_Trecho do texto_

== == ==

O casal ucraniano Viktor Úrin e Svitlana Úrina mora na cidade de Dnipro e ficou sabendo que a guerra havia começado após um telefonema da filha, Olga, 37 anos, que vive no Brasil desde 2018, com o marido, brasileiro, e o filho de dois anos. A ligação ocorreu após um ataque russo ao aeroporto da cidade. “Quase morri de desespero quando vi a notícia, pois o aeroporto fica a 15 minutos do condomínio dos meus pais. Liguei para eles e lhes acordei. Assim eles descobriram que a guerra havia começado”, conta a ucraniana.
Os pais e o avô de Olga continuam na Ucrânia, assim como primos de segunda grau e amigos. Todos decidiram ficar no país e lutar contra a invasão da Rússia.
“Durante os primeiros 3 dias, eu dormi no máximo 3 horas porque ficava esperando a manhã chegar e ler que Dnipro estava ok e Kiev continuava lutando. Fiquei com as mãos tremendo o tempo todo e tomei susto toda vez que ouvia um avião passando. Ficava pensando nos meus pais e amigos, nunca vivi isso em minha vida”, diz Olga, que consegue se comunicar todos os dias com os parentes e amigos por aplicativos de mensagens e redes sociais.

== == ==

_Dados coletados_
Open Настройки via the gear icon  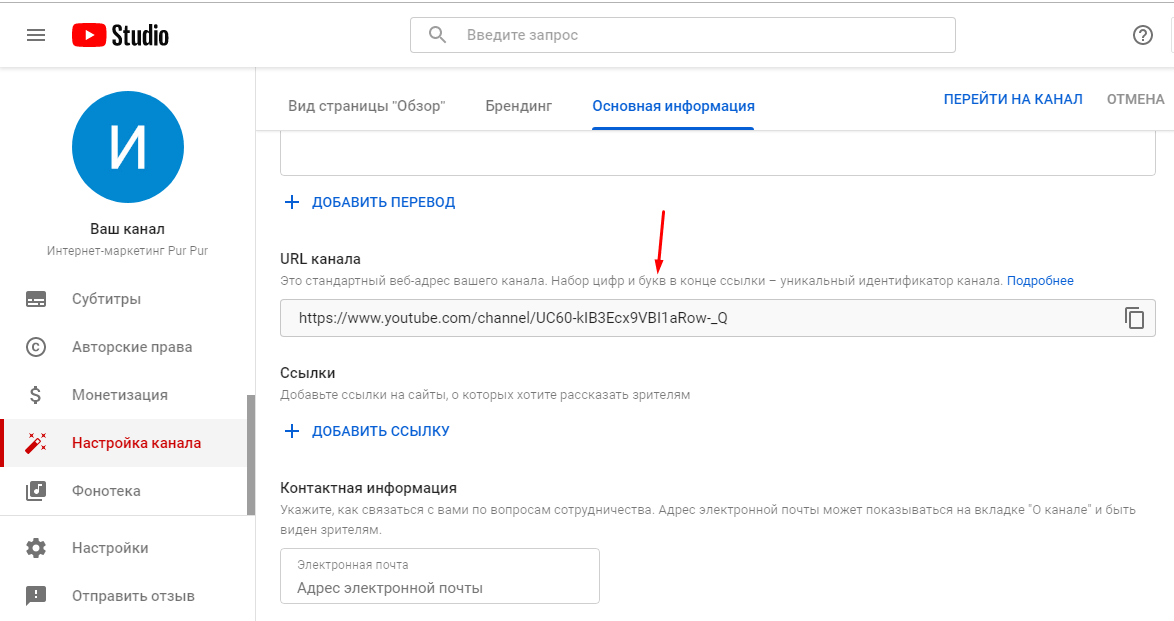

== == ==

_Instrução 1_
Responda sobre o trecho a respeito da família ucraniana:
(a) Desde que ano Olga vive no Brasil?
(b) A quantos minutos do condomínio dos pais de Olga fica o aeroporto?
(c) Quantas horas, no máximo, Olga dormiu por noite nos primeiros 3 dias?
_Instrução 2_
No trecho sobre a família ucraniana, reescreva a parte que começa com as palavras "Os pais e o" e termina com "invasão da Rússia.", trocando "primos de segunda grau" por "tios".
Os dados acima vêm de outra fonte.

_Resposta final 1_
(a) Desde 2018.
(b) A 15 minutos.
(c) No máximo 3 horas.

_Resposta final 2_
Os pais e o avô de Olga continuam na Ucrânia, assim como tios e amigos. Todos decidiram ficar no país e lutar contra a invasão da Rússia.